Location
- 2148 N. Long Avenue Chicago, Illinois 60639 United States
- 41°55′09″N 87°45′42″W﻿ / ﻿41.9191°N 87.7618°W

Information
- School type: Public secondary vocational
- Opened: 1959
- School district: Chicago Public Schools
- CEEB code: 141077
- Principal: Sandra Shimon
- Grades: 9–12
- Gender: Coed
- Enrollment: 1,235 (2019-20)
- Campus type: Urban
- Colors: Royal blue Gold
- Athletics conference: Chicago Public League
- Team name: Falcons
- Accreditation: North Central Association of Colleges and Schools
- Newspaper: Prosser Press
- Yearbook: The Falcon
- Website: prosseracademy.org

= Prosser Career Academy =

Charles A. Prosser Career Academy (formerly known as Charles A. Prosser Vocational High School) is a public 4–year vocational high school located in the Belmont Cragin neighborhood on the northwest side of Chicago, Illinois, United States. Prosser opened in 1959 and is operated by the Chicago Public Schools district.

==History==
Prosser opened in September 1959 for males only, first enrolling females in the 1975-76 school year. Prior to the summer of 1998 the school's name was Prosser Vocational High School. The school is named for Charles Allen Prosser, an educator who pioneered vocational education.

==Curriculum==
During their first year, Prosser students enroll in the Freshman Academy, which eases the transition into high school. Students sign up in 8th grade if they want to be in the International Baccalaureate program.

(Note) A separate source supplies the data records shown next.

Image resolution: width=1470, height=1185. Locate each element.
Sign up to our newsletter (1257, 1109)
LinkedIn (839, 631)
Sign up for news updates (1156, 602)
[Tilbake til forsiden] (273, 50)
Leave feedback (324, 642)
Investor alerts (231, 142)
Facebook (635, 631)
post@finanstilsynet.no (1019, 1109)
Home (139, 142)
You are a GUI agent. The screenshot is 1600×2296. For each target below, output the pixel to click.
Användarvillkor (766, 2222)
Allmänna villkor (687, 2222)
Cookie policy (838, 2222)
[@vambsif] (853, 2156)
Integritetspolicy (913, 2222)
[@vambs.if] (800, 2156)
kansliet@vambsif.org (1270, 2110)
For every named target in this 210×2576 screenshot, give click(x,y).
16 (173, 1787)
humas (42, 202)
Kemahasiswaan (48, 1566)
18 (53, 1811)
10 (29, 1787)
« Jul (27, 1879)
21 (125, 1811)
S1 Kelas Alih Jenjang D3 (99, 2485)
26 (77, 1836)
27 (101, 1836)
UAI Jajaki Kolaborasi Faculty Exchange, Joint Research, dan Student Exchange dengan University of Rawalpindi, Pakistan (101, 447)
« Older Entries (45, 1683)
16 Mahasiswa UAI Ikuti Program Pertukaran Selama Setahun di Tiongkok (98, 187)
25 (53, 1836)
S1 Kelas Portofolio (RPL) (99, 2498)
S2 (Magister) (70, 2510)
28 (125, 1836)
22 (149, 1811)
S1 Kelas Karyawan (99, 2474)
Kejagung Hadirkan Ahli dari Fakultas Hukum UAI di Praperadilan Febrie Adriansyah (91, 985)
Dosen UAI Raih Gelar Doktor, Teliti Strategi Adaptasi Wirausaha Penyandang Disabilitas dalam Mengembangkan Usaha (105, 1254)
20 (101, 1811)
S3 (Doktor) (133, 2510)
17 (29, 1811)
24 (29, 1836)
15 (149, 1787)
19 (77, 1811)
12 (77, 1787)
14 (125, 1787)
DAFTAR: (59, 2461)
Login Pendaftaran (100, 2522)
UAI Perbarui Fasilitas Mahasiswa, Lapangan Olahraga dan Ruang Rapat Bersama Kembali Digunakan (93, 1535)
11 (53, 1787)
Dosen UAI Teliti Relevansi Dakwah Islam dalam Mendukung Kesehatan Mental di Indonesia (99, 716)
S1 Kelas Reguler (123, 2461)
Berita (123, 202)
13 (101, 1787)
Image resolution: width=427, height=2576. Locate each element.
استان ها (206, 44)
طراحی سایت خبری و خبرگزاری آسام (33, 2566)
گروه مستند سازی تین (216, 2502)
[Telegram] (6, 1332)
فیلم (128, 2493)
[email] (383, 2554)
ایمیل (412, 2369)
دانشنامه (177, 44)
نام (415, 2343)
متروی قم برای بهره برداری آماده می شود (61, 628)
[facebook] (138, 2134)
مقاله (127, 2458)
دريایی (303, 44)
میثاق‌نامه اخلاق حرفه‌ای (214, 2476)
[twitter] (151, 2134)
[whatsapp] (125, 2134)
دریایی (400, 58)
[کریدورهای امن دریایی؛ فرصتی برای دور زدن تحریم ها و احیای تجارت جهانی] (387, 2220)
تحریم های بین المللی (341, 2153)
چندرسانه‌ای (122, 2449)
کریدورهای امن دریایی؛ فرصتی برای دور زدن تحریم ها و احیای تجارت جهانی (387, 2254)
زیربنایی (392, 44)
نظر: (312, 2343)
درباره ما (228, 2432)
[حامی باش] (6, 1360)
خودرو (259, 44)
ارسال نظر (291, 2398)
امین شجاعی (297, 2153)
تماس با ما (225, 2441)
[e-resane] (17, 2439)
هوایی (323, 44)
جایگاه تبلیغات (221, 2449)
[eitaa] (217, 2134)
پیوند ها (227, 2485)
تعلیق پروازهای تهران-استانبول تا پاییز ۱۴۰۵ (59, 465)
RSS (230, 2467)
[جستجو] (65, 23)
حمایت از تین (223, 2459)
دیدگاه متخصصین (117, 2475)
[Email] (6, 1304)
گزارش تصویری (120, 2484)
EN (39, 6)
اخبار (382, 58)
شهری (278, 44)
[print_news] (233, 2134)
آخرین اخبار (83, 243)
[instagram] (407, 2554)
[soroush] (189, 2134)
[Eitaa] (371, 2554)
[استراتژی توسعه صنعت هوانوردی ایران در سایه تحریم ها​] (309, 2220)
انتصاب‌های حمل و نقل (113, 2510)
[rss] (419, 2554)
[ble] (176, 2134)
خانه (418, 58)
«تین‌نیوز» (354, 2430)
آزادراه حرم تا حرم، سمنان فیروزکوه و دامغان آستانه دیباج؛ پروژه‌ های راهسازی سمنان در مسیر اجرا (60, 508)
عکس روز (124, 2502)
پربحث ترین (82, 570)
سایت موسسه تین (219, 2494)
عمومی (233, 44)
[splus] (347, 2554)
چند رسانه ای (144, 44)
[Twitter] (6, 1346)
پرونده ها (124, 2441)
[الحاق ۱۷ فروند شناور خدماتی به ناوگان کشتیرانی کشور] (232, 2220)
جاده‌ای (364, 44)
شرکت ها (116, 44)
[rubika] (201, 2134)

From there they can decide if they want to go to the IBDP or IBCP.

==School activities==

- Advanced Technology Group
- Academic Decathlon
- After School Matters
- ASPIRA
- Cheerleading
- Drama
- Ecology Club
- The Falcon (newspaper)
- Anime Club
- GSA
- Key Club
- National Honor Society
- Rube Goldberg
- Student Council
- Tutoring
- Yearbook
- JROTC
- Culinary Arts
- Cosmetology Club

==Athletics==

- Baseball (M) (V, JV)
- Football (M) (V, JV)
- Soccer (F, M) (V, JV)
- Softball (F) (V)
- Track and field (M, F)
- Volleyball (M, F) (V, JV)
- Swimming (M, F) (V, JV)
- Basketball (M, F) (V, JV)
- Cross Country (M, F) (V, JV)

==Notable alumni==

- John Wayne Gacy – serial killer with 33+ murders, rapes (technically not an alumnus, as he did not graduate)
- Wally "Freak" Kozielski – radio DJ; a part of Mancow's Morning Madhouse for many years; also worked for 94.7 The Zone, Q-101, Rock 103.5, The Blaze, and 105.5 The Kat; is currently on 10a-2p at WRXQ100.7 FM (Q-rock) in Chicago
- Eddie Winters - Police officer and politician; Former member of the Illinois House of Representatives
- Delia Ramirez - Member of the Illinois House of Representatives, for the 4th district.